Seeing Hope Amid Ethiopian Suffering

Father Manny Clavijo is a priest at St. Mary’s in the Diocese of Worester, Massachusetts. He recently joined two other priests and eight Mundelein seminarians on a trip to Ethiopia to visit CRS development projects as part of the Global Fellows program. Here he shares his thoughts as the trip came to an end.

Our visit to Ethiopia is coming to a conclusion. We have visited the Missionaries of Charity one last time at their Sidist Kilo home for the destitute and dying in Addis, and now we are packing to return to the USA later tonight.

These few days in Ethiopia have left an indelible mark on all of us. This mark will travel with us back to the States and be our motivation for sharing our story with our families and communities.

We have seen what poverty, global warming, injustice and underdevelopment can do to a human being, to a child of God. All these adverse factors can truly make a child of God believe that he or she is not. But despite the different faces and situations with which suffering makes known its overpowering presence in Ethiopia, there are still signs of hope.

Ethiopian church

Ethiopia’s children reflect the country’s hope and beauty. Photo by Debbie DeVoe/CRS

It is hard not to see glimpses of hope and of a future of justice and equality after witnessing what solidarity, love, development projects and justice can do for a human being, for a child of God, through the work CRS and its partners carry out in this beautiful land of Ethiopia. How can it not be a sign of hope to see dusty, rocky, dry grounds turning into green, beautiful and healthful oases where crops are growing and holding future promise for villagers near Mekelle and Adigrat? How can we not believe in justice and peace when we see Muslims, Ethiopian Orthodox and Catholics working together for the wellbeing of their communities, bridging their differences by treasuring and strengthening that which unifies us?
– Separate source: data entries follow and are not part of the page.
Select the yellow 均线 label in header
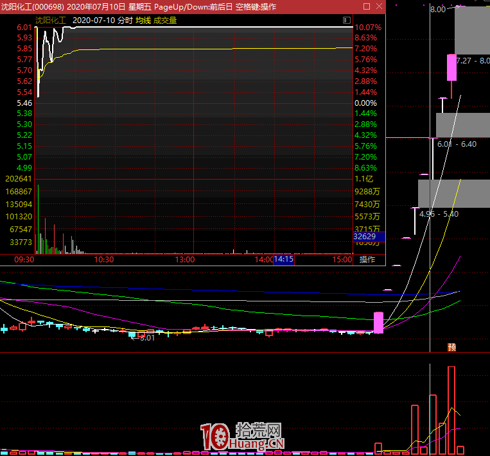 [x=143, y=21]
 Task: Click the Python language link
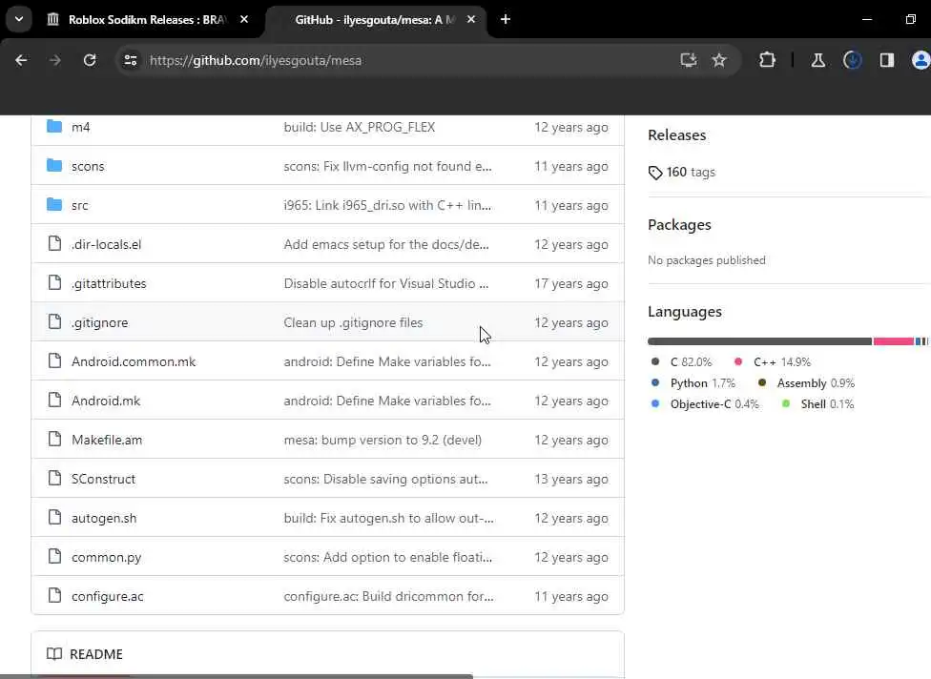coord(689,383)
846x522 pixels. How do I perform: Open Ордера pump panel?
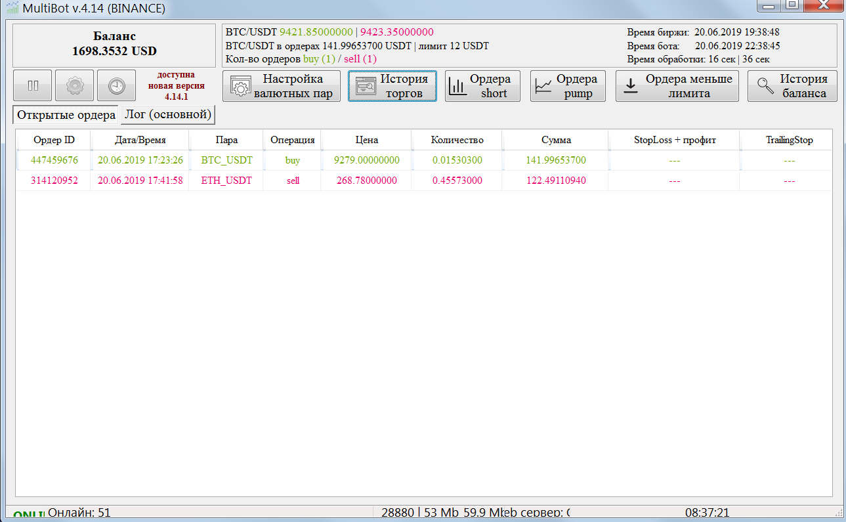click(568, 86)
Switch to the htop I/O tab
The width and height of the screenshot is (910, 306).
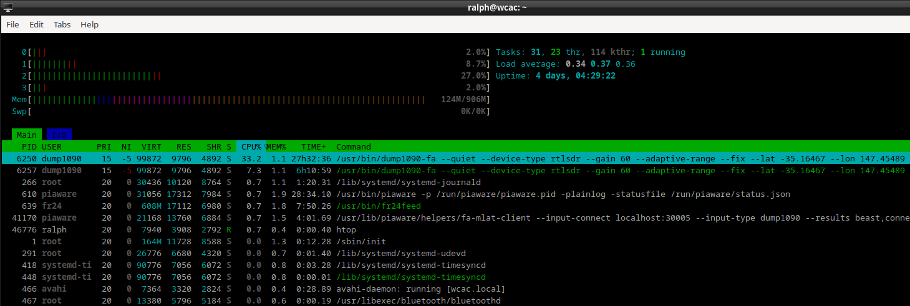point(59,135)
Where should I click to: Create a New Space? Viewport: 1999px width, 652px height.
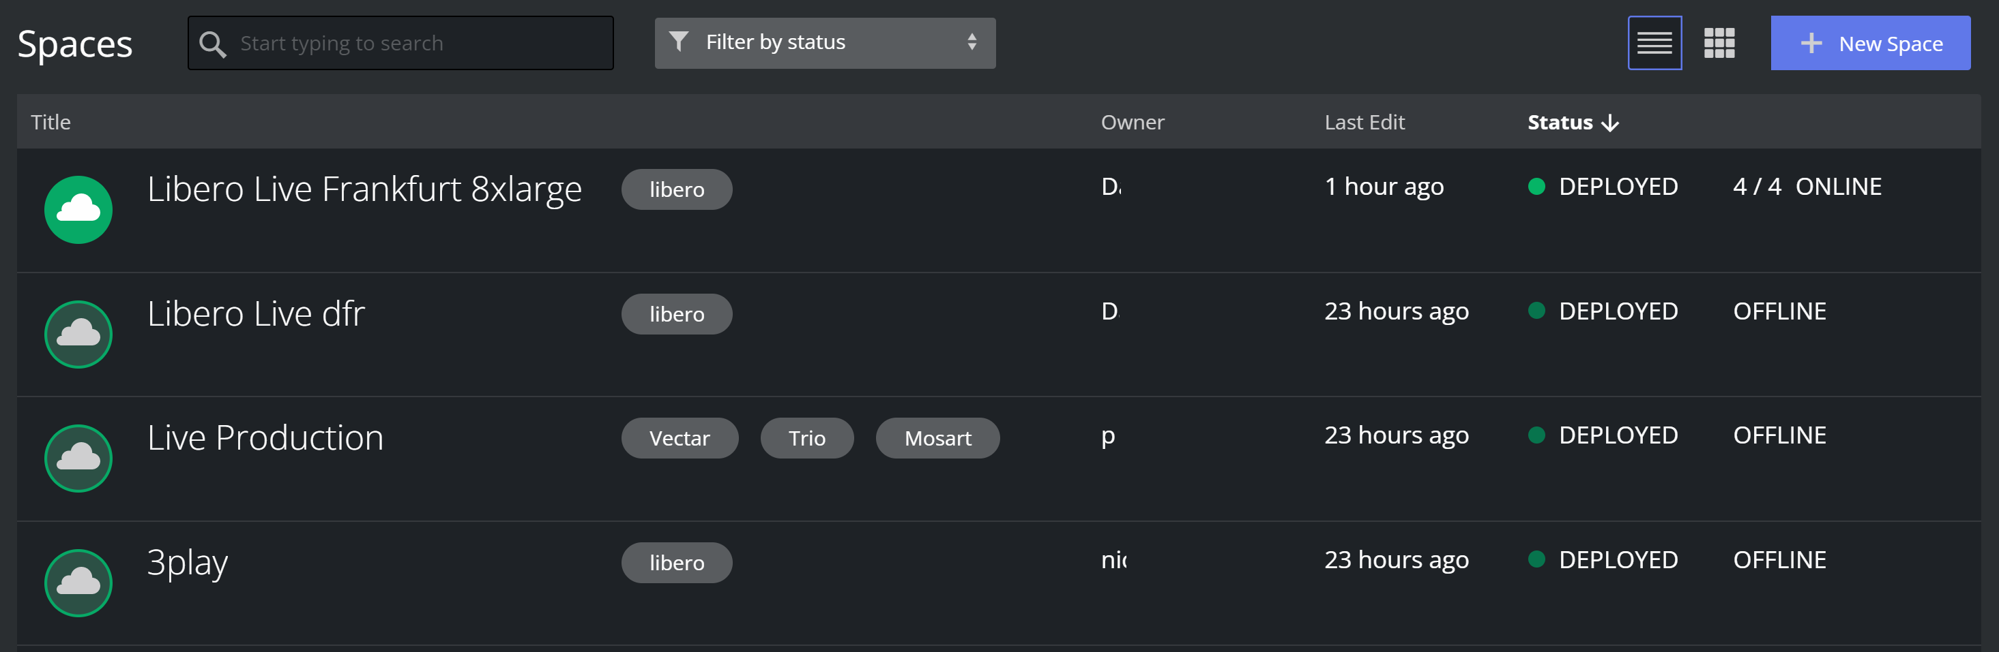[1869, 43]
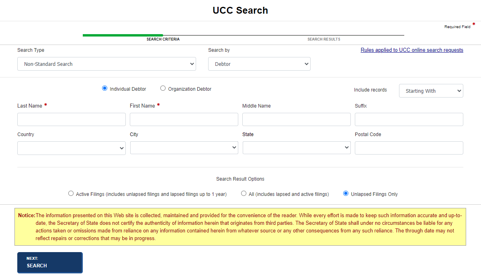Click the Postal Code input box
The image size is (481, 279).
point(409,148)
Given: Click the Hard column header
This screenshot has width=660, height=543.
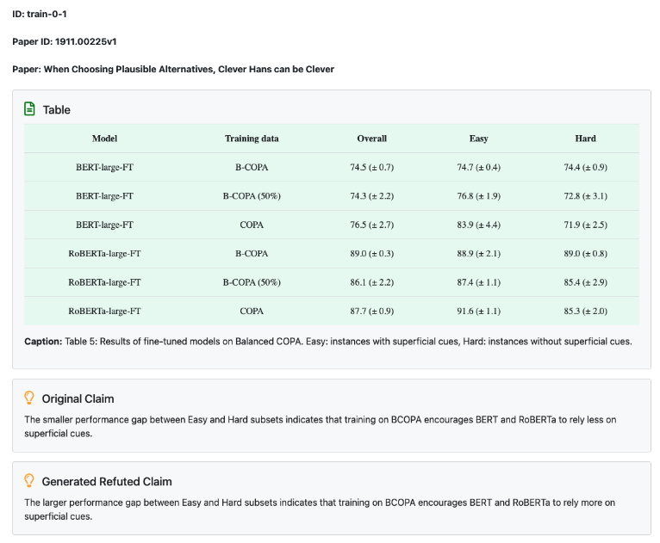Looking at the screenshot, I should click(585, 139).
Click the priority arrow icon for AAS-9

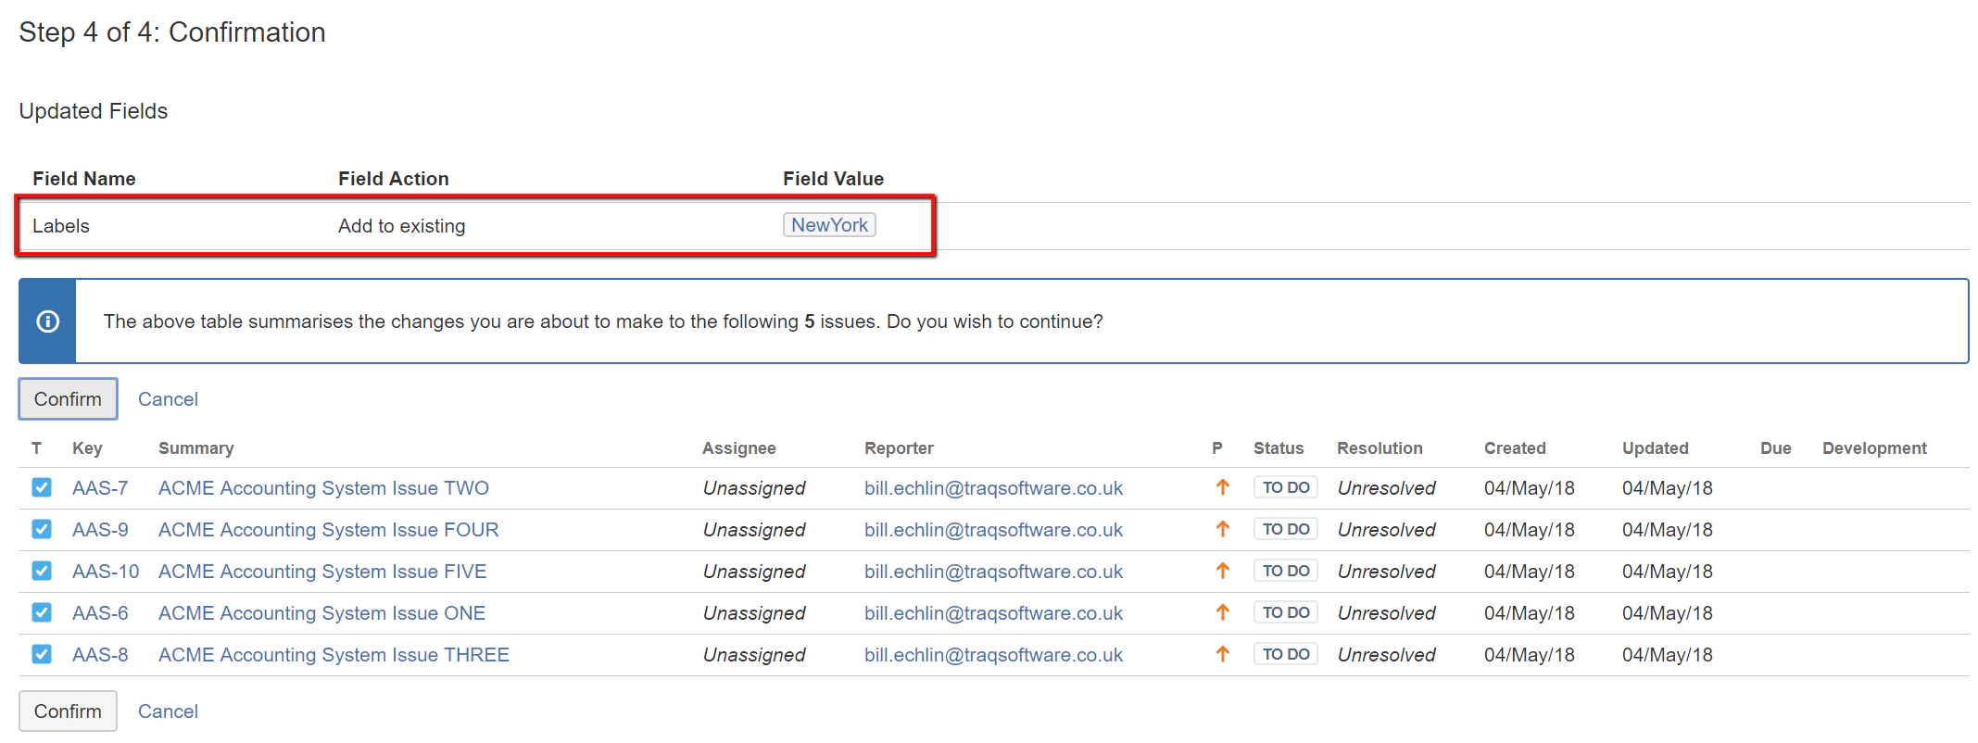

How can we not see glimpses of hope after meeting Lane, Carlos and Debbie, CRS staff and USA citizens who selflessly spend their lives to make the world and this country of Ethiopia more humane? How can we not see glimpses of hope after meeting Ato Kifle—a CRS Ethiopia staff member—and many others Ethiopians helping to improve the life conditions of their own people? How can we not see glimpses of hope after seeing the Missionaries of Charity Sisters and volunteers working day and night caring for 900 patients with HIV/AIDS and tuberculosis in just one of 18 homes? How can we not see glimpses of hope after seeing the work of God in all of them?

This is the message we, seminarians and priests, are bringing back to the States. It is through the contribution of many people here in the U.S. that this transformation is happening now in Ethiopia. We are bearers of great news but also bearers of a great challenge: Ethiopia still needs our help. CRS, its partners and the Catholic Community in the United States are committed to continue bringing hope to our brothers and sisters in Ethiopia.